Already well before any restoration of the churchyard was in view, the Sisters in the Convent next door had opened a 'drop-in' room for the homeless, which was being pretty well used. As they reflected on this, they thought they could do something even more directly useful, and have transformed and extended a house they own in Magdalen Road (which runs along the Eastern edge of the entire plot) into what is now known as the 'Steppin' Stone'. This is a 'membership' place where homeless people, especially those relatively young (who, I believe form a high proportion of those who have been sleeping out in Oxford - although the City Council has had a vigorous campaign to reduce the numbers of those literally sleeping out for several years now), can 'join' for a tiny fee, use the bathroom(s) and washing machine(s), get a meal or two (and learn to cook them) and take some training opportunities on a set of computers in the upstairs rooms, with a view to future employment. Oxford also has - linked of course with the City Council's efforts to reduce to an absolute minimum the number of rough sleepers - several 'night shelters’ and programmes, mostly in the city center. So I hope it is true to say that while the restoration efforts in our churchyard have undoubtedly discouraged and eventually succeeded in moving on all the homeless who used to sleep there, they have the possibility of finding reasonably friendly and helpful alternatives.

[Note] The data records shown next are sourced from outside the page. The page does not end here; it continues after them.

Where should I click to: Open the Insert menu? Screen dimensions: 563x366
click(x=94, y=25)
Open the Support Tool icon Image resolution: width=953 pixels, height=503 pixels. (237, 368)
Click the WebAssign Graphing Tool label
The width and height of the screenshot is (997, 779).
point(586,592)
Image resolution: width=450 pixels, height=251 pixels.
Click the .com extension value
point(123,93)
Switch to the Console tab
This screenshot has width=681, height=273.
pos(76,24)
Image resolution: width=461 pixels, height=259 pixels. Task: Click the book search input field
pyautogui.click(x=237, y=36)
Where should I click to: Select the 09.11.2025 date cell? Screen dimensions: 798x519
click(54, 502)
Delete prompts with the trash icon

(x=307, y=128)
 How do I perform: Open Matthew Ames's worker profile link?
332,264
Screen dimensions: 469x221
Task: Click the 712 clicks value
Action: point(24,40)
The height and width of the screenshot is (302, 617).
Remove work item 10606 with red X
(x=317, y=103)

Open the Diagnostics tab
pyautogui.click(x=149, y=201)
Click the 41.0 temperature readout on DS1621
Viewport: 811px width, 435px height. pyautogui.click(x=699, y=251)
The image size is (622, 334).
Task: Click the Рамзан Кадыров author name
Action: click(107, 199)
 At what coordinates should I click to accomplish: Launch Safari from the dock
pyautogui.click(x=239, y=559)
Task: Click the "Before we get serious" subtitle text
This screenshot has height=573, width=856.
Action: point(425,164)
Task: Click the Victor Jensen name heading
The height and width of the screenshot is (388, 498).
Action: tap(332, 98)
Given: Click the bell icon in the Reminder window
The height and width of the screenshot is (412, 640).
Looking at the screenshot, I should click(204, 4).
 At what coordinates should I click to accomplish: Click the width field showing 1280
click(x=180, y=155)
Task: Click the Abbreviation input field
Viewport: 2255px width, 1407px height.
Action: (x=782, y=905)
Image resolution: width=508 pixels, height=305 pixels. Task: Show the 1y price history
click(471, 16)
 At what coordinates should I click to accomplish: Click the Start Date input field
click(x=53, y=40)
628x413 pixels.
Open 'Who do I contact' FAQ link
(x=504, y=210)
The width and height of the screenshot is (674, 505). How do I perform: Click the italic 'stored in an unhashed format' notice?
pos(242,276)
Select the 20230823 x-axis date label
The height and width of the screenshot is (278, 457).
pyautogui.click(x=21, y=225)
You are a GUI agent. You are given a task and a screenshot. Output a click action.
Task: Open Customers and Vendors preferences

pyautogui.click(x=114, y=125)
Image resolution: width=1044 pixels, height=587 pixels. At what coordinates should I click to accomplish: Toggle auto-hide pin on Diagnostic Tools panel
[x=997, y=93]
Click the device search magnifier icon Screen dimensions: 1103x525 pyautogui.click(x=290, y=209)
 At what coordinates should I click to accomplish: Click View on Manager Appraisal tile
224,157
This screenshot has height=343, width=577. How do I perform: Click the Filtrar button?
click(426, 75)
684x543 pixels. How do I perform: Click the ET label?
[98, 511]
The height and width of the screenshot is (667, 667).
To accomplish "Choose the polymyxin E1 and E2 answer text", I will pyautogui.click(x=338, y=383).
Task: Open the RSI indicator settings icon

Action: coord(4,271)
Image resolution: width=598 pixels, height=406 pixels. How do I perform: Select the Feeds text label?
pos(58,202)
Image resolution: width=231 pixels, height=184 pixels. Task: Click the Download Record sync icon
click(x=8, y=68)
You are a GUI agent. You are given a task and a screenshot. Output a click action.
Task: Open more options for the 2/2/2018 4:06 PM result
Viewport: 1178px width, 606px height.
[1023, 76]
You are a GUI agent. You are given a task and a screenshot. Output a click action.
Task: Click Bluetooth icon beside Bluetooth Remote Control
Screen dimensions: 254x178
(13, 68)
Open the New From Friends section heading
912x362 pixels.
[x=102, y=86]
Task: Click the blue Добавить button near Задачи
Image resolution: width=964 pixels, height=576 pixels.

Much more difficult has been the matter of the drug-takers and -pushers. There is evidently quite a lot of drug-taking going on around this area. In the clearing up of the churchyard several hundred needles were discovered in the undergrowth, and even after some three years of pretty intensive 'clearing-up' efforts we still need to watch out for needles. The community’s police, who include a team who move around the area on bikes, keep a fairly close eye on our churchyard, often ride through it - especially since it, with much else in the surrounding neighbourhood, has become an 'alcohol-free zone'. I think it is true by now to say that on the whole we are no longer aware of people regularly or deliberately taking advantage of the comparative quiet of the churchyard to use it for drug-trafficking.
We would warmly recommend to other parishes planning such restorations that at least the churchwardens (or other responsibly delegated people from the parish concerned) arrange a meeting with the relevant community police for the area, along with any local government services connected with the drug and homeless scenes in the locality, to bring each other up to date with each others' efforts and see what sort of cross-information channels for fairly regular consultation and decision-making can be found or brought into being. A leaflet outlining the various services and how each can best be contacted would surely be useful for giving out to those who use the churchyard for lack of anything better, but it will also help if there can be people with time to meet and talk to those who could use the leaflet.